Zed uses his Pakistani background to write his music but seems to try to keep his distance from his familial history. A relative his own age chastises him for making his stage name for Westerners instead of the traditional one given to him by his parents. While experiencing medical hallucinations in the hospital his mind tries to confront the story of his father who fled India for Pakistan after the partition of the two countries. Zed is haunted by Toba Tek Singh, a man with flowers hanging in front of his face obscuring him. Singh shares the same name as the influential short story written in 1955 that tells a political satire of insane asylum patients being traded from Pakistan to India. Singh chants his name over and over again and laughs at Zed’s predicament as he lays helplessly in bed or while in physical therapy.

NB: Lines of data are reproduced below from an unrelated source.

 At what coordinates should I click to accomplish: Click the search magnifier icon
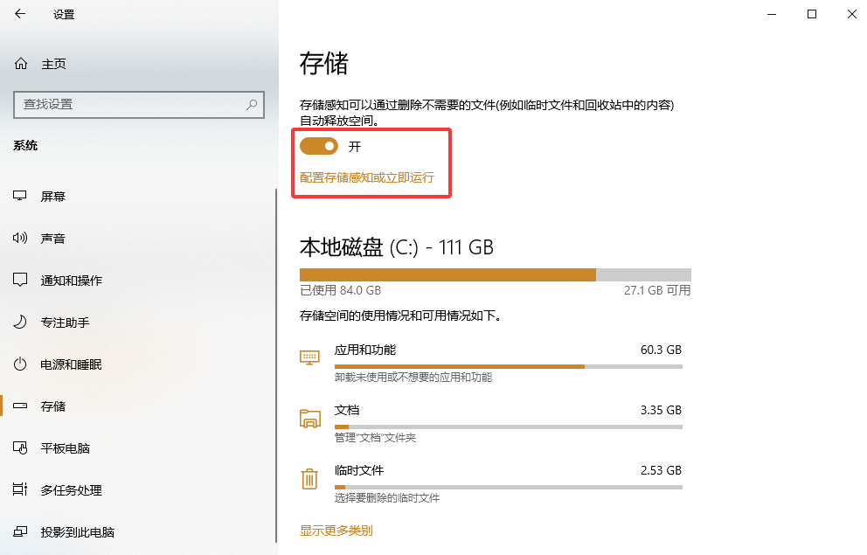[x=251, y=105]
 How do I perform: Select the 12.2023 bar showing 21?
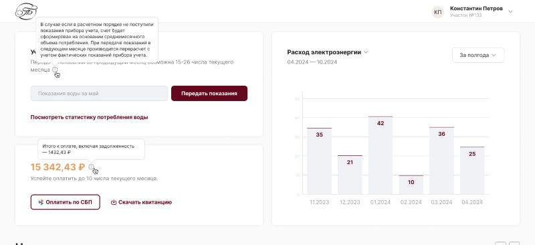pyautogui.click(x=350, y=175)
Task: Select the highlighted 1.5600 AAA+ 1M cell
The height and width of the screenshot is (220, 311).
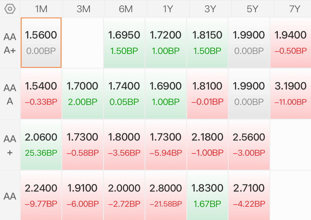Action: pos(41,43)
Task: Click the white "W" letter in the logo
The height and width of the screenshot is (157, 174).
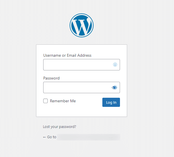Action: tap(82, 26)
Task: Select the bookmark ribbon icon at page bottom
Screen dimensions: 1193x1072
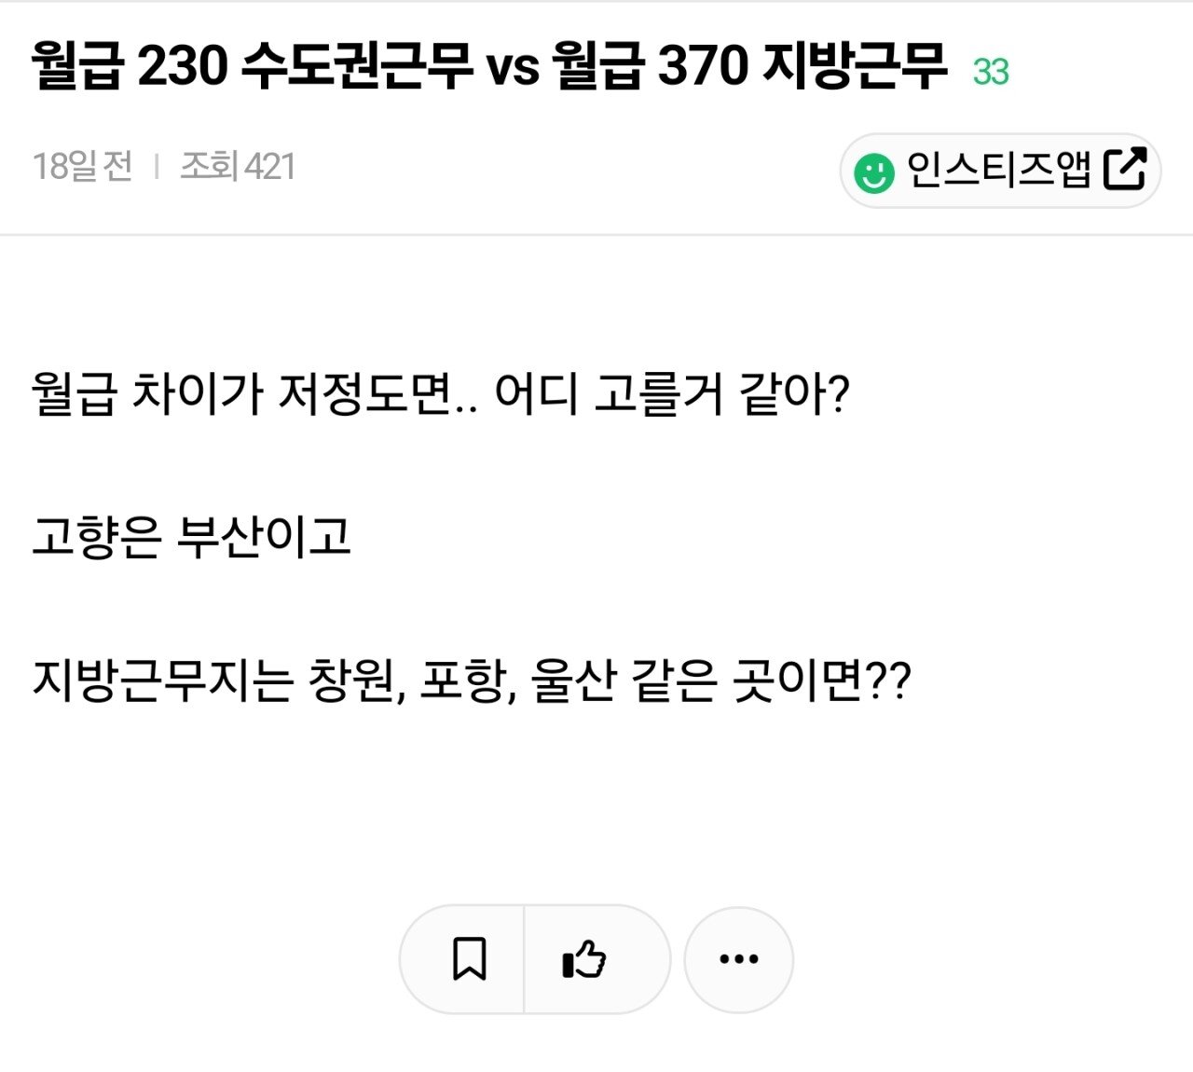Action: 471,957
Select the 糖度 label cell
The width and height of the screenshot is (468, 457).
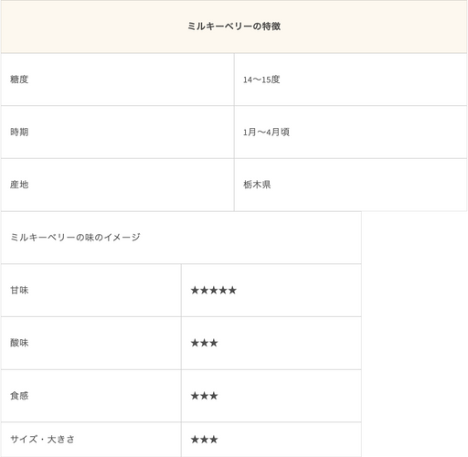click(x=118, y=80)
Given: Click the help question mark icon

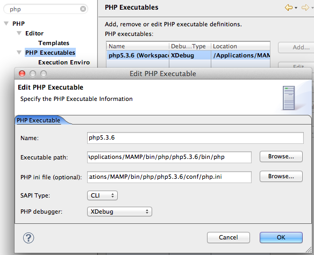Looking at the screenshot, I should click(28, 238).
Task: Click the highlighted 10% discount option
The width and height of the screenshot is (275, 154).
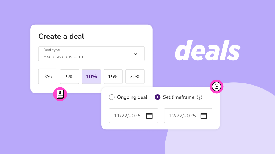Action: [x=91, y=77]
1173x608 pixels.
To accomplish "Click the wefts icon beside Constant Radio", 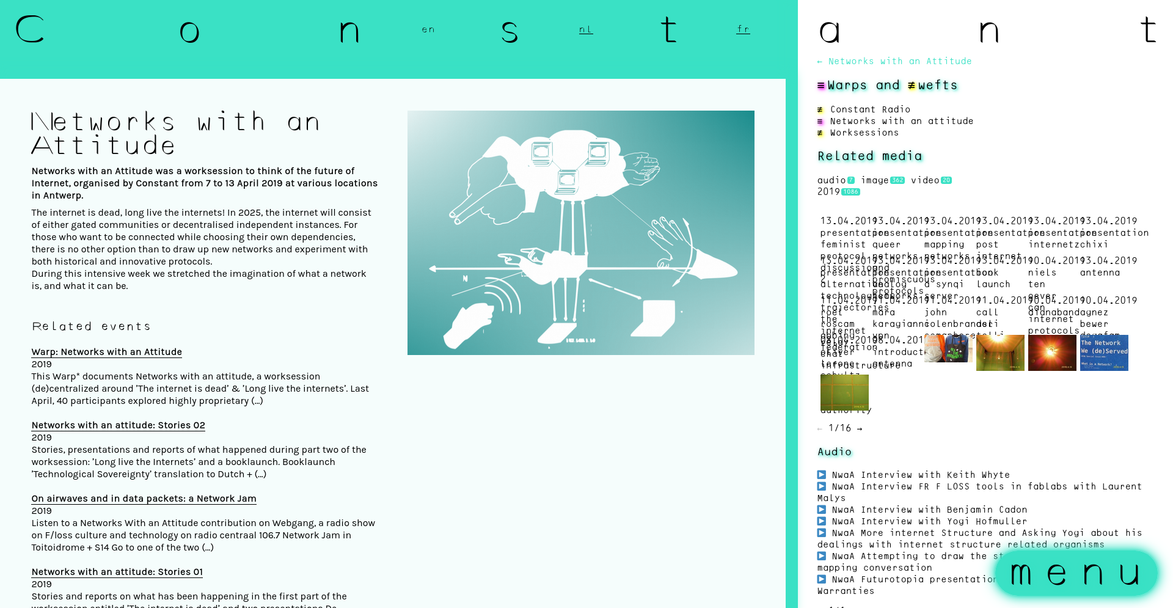I will click(x=820, y=110).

The film is quite ambitious during the hallucination sequences adding mind bending sounds and colours to the screen as you question Zed’s own sanity. Ahmed is a terrific actor showing his range as his body is betraying him and he is trying to deal with the career ramifications of not going on tour. The film wants to be so much more than it is, but some pieces fall a bit flat. There is an end reconciliation scene between Ahmed and his father played by Alvy Khan that really grounds the film and adds a ton of needed emotion. Ahmed wrote all his own raps basing it on similar lyrical content he already producers as an artist. You want this to be his big mainstream breakthrough, but it falls just a bit short despite being a very well made film.
Mogul Mowgli was seen during the 2020 Cinéfest Sudbury International Film Festival. Thank you to the festival for the press pass. Mogul Mowgli will be released in the UK on October 30th, 2020.